The problem –
Without any images, write the listing below out word for word.

Data for review –
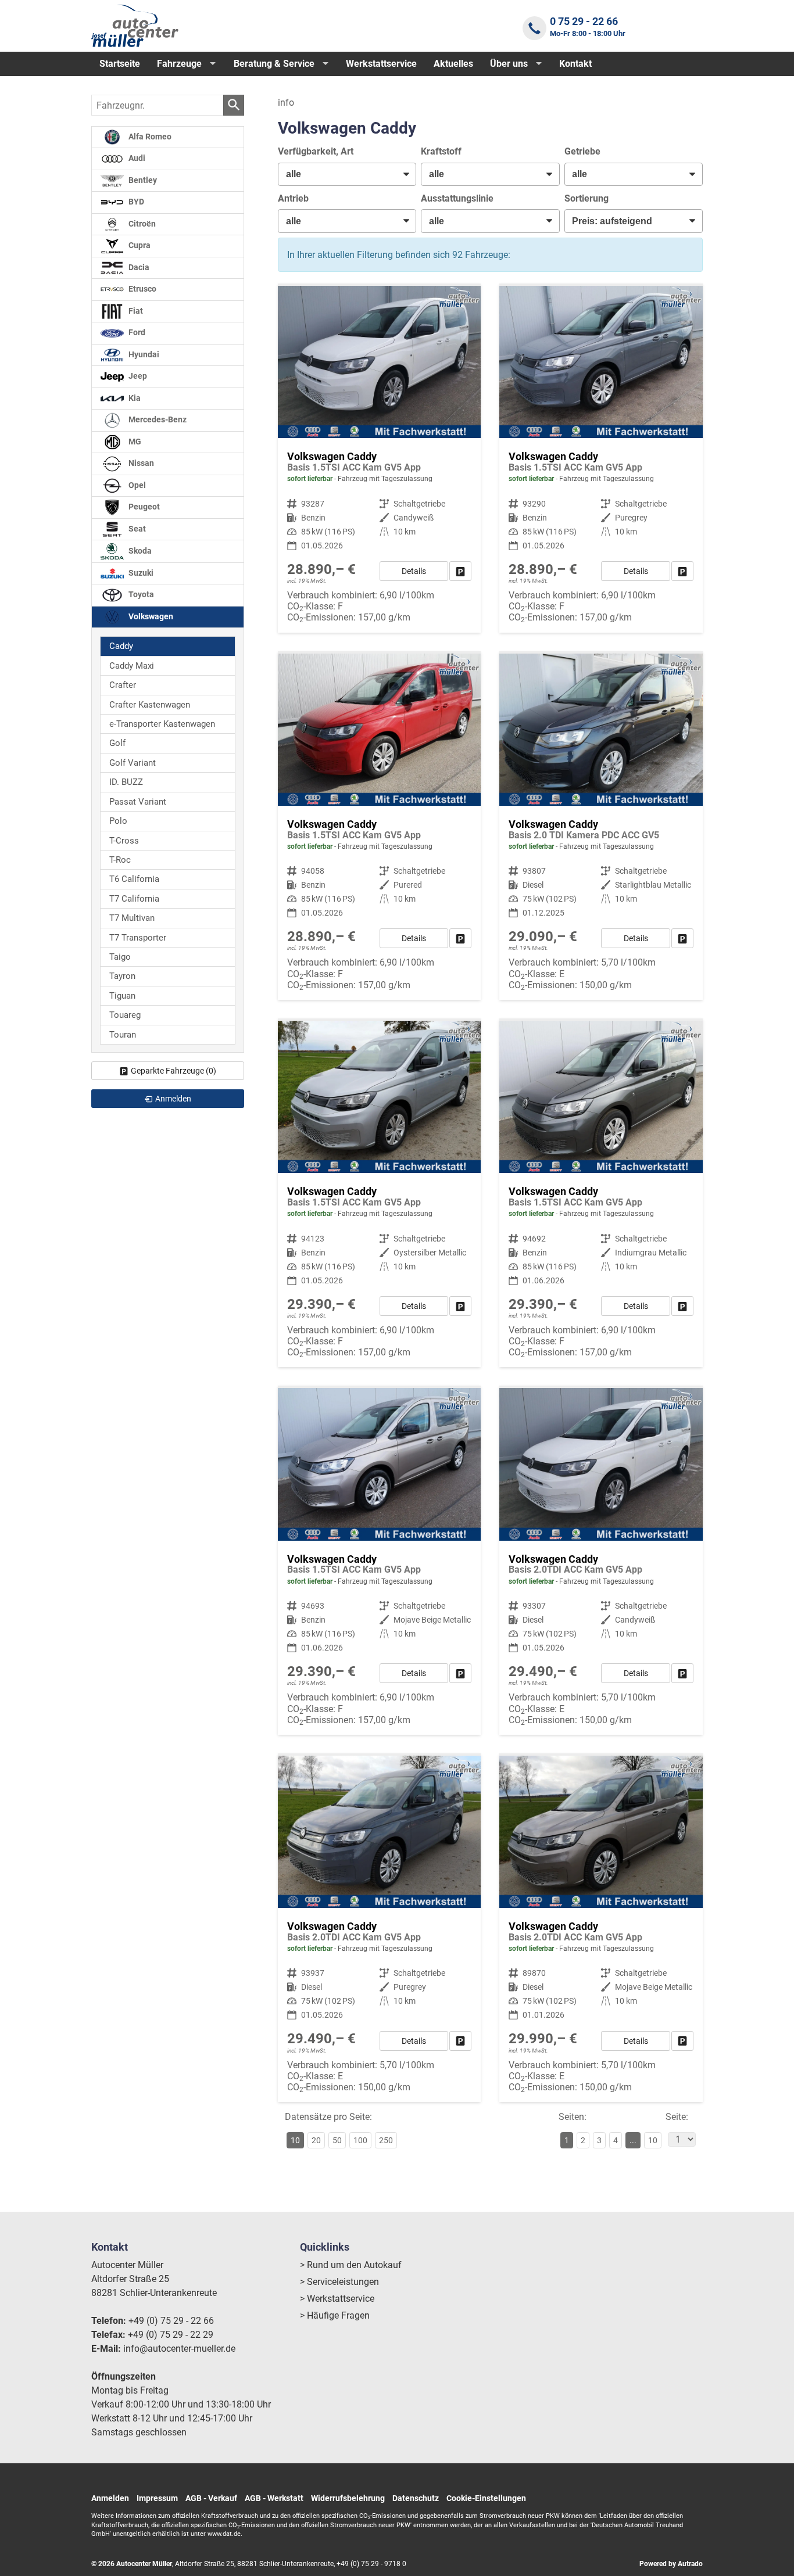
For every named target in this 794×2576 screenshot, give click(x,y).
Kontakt (575, 63)
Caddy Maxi (131, 666)
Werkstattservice (381, 63)
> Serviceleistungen (339, 2281)
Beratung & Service (274, 63)
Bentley (142, 180)
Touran (122, 1034)
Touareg (125, 1015)
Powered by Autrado (671, 2564)
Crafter (122, 685)
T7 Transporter (137, 937)
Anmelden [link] (173, 1098)
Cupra (139, 245)
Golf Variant (132, 763)
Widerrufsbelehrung (348, 2498)
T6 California (134, 879)
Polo (118, 821)
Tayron (122, 976)
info (286, 102)
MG (134, 442)
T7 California (134, 899)
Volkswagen (150, 617)
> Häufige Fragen (335, 2315)
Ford (136, 333)
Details (414, 571)
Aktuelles (453, 63)
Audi (136, 158)
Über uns (509, 63)
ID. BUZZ (126, 782)
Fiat (135, 311)
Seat (136, 529)
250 (386, 2140)
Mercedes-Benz (157, 420)
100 (360, 2140)
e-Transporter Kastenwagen (162, 724)
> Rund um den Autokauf (351, 2264)
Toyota (140, 595)
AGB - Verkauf (211, 2498)
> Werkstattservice (337, 2298)
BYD (135, 202)
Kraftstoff (441, 151)
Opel (136, 485)
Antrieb (293, 198)
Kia (134, 398)
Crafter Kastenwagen (149, 704)
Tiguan (122, 996)
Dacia (138, 267)
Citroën (141, 224)
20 (316, 2140)
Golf (117, 743)
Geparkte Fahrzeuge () (173, 1070)
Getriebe (582, 151)
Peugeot (143, 507)
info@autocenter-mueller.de (179, 2348)
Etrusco (141, 289)
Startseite (119, 63)
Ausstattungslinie (457, 198)
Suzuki (140, 573)
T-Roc (120, 860)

Written answer –
For every named target in this 794×2576 screenshot, give click(x,y).
Kontakt (575, 63)
Caddy Maxi (131, 666)
Werkstattservice (381, 63)
> Serviceleistungen (339, 2281)
Beratung & Service (274, 63)
Bentley (142, 180)
Touran (122, 1034)
Touareg (125, 1015)
Powered by Autrado (671, 2564)
Crafter (122, 685)
T7 Transporter (137, 937)
Anmelden [link] (173, 1098)
Cupra (139, 245)
Golf Variant (132, 763)
Widerrufsbelehrung (348, 2498)
T6 California (134, 879)
Polo (118, 821)
Tayron (122, 976)
info (286, 102)
MG (134, 442)
T7 California (134, 899)
Volkswagen (150, 617)
> Häufige Fragen (335, 2315)
Ford (136, 333)
Details (414, 571)
Aktuelles (453, 63)
Audi (136, 158)
Über uns (509, 63)
ID. BUZZ (126, 782)
Fiat (135, 311)
Seat (136, 529)
250 (386, 2140)
Mercedes-Benz (157, 420)
100 (360, 2140)
e-Transporter Kastenwagen (162, 724)
> Rund um den Autokauf (351, 2264)
Toyota (140, 595)
AGB - Verkauf (211, 2498)
> Werkstattservice (337, 2298)
BYD (135, 202)
Kraftstoff (441, 151)
Opel (136, 485)
Antrieb (293, 198)
Kia (134, 398)
Crafter Kastenwagen (149, 704)
Tiguan (122, 996)
Dacia (138, 267)
Citroën (141, 224)
20 (316, 2140)
Golf (117, 743)
Geparkte Fahrzeuge () (173, 1070)
Getriebe (582, 151)
Peugeot (143, 507)
info@autocenter-mueller.de (179, 2348)
Etrusco (141, 289)
Startseite (119, 63)
Ausstattungslinie (457, 198)
Suzuki (140, 573)
T-Roc (120, 860)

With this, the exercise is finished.